Could you reproduce every line of the records below word for word, leaving out the pictures?

Records provided >>

····················

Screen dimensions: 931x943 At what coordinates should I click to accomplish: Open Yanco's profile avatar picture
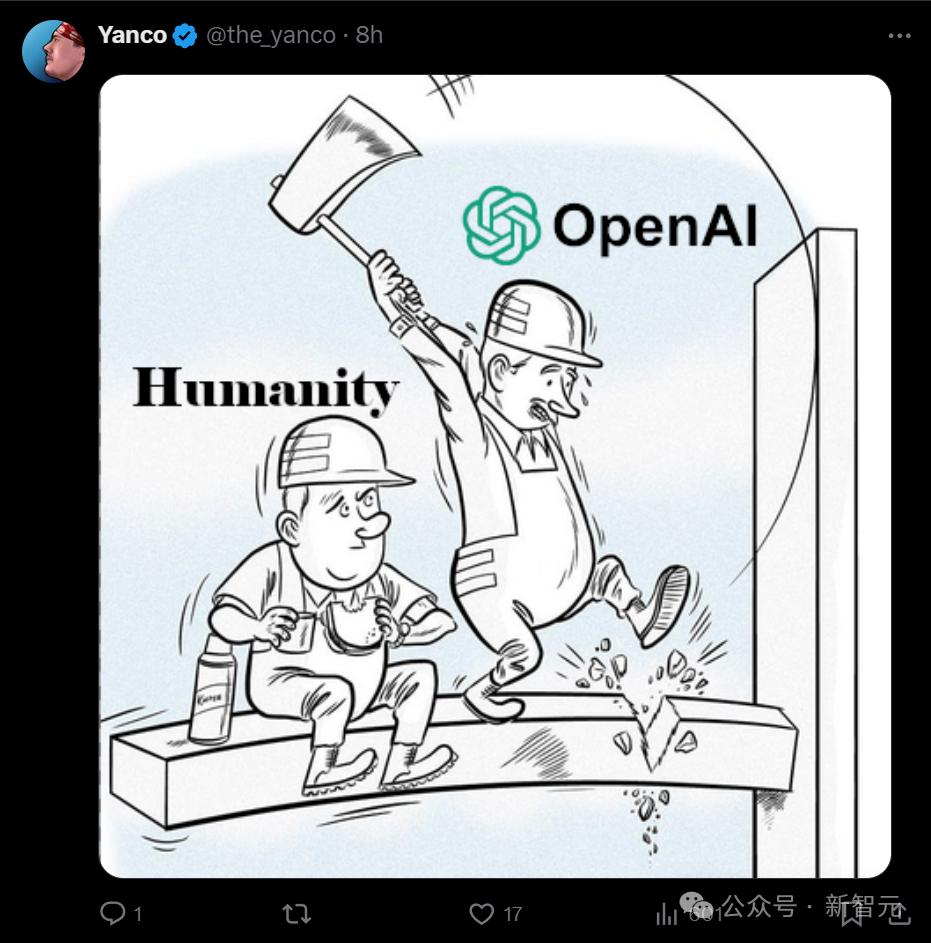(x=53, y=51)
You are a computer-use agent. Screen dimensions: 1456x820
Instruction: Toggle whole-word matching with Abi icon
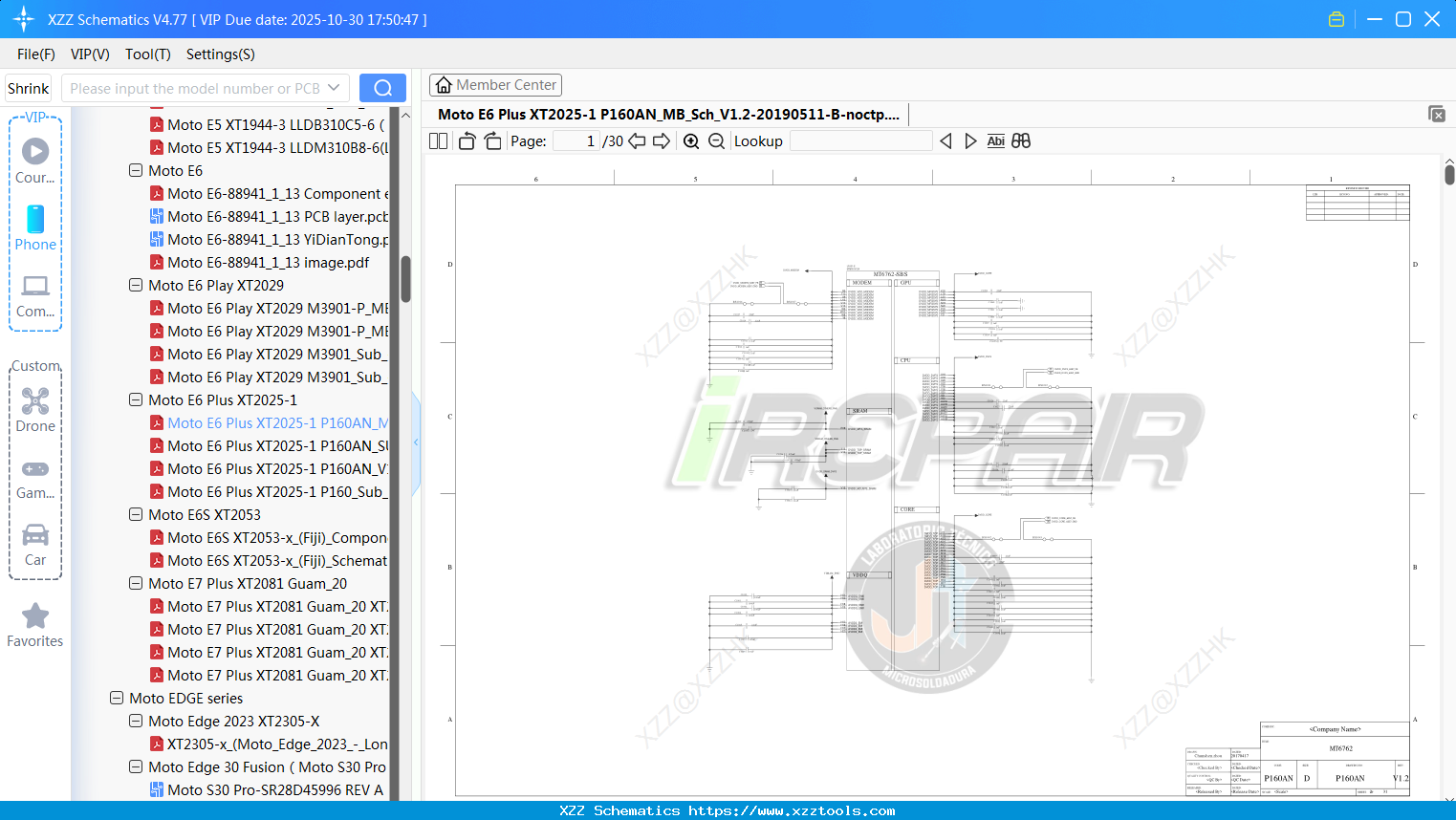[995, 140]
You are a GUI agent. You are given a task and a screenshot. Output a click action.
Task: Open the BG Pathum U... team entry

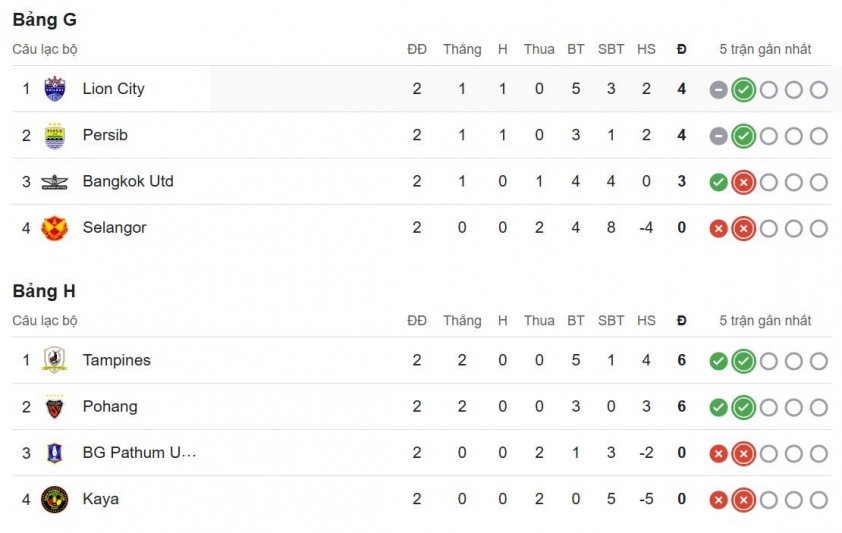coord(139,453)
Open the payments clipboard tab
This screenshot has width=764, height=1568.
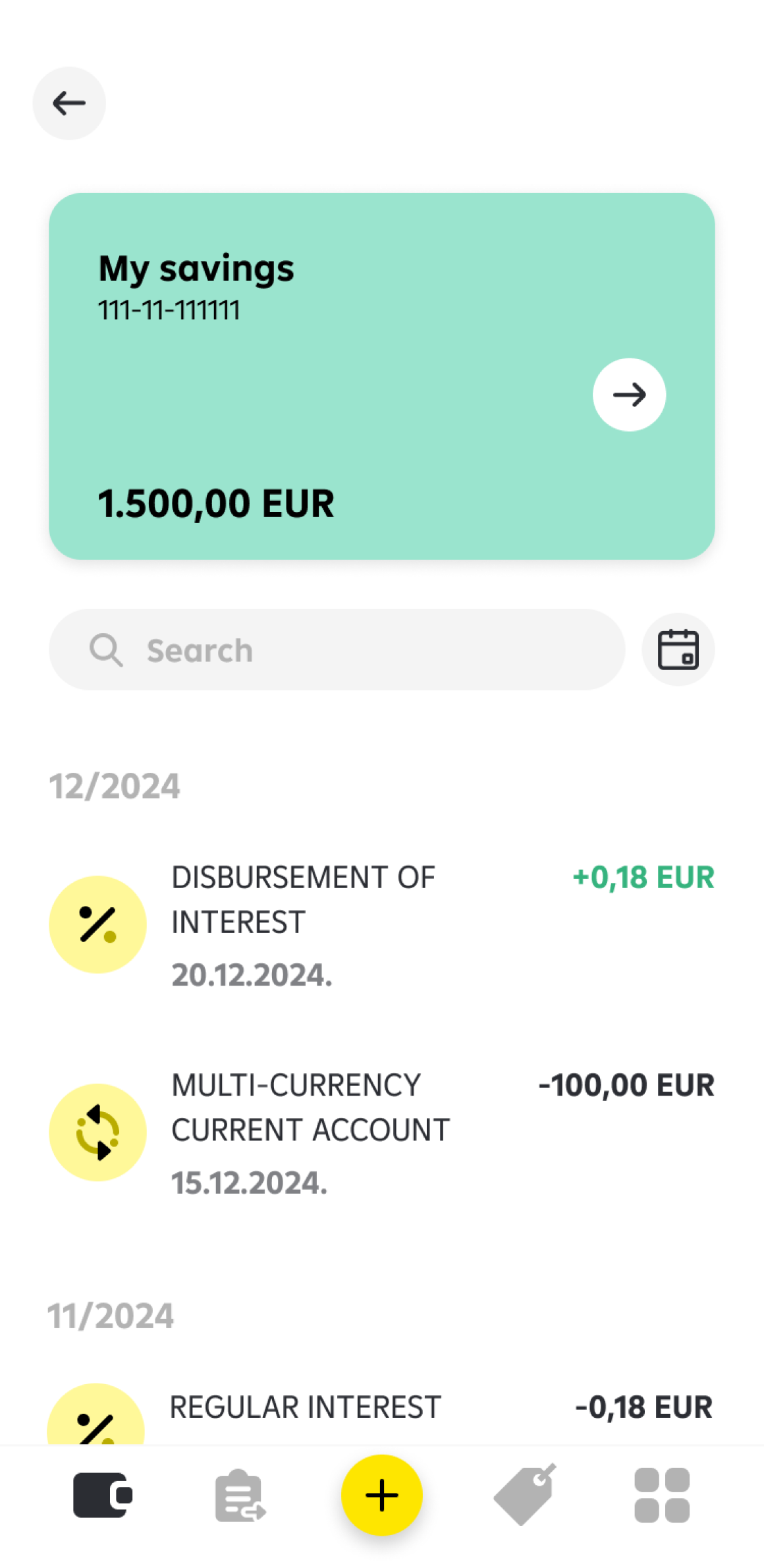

····················

Solution >>
Screen dimensions: 931x943 At what coordinates should I click to accomplish: Open Yanco's profile avatar picture
(x=53, y=51)
You are a computer-use agent. Screen dimensions: 1456x820
Instruction: Toggle whole-word matching with Abi icon
[995, 140]
You are a GUI agent. You are given a task and a screenshot. Output a click action.
Task: Open the BG Pathum U... team entry

coord(139,453)
Open the payments clipboard tab
This screenshot has width=764, height=1568.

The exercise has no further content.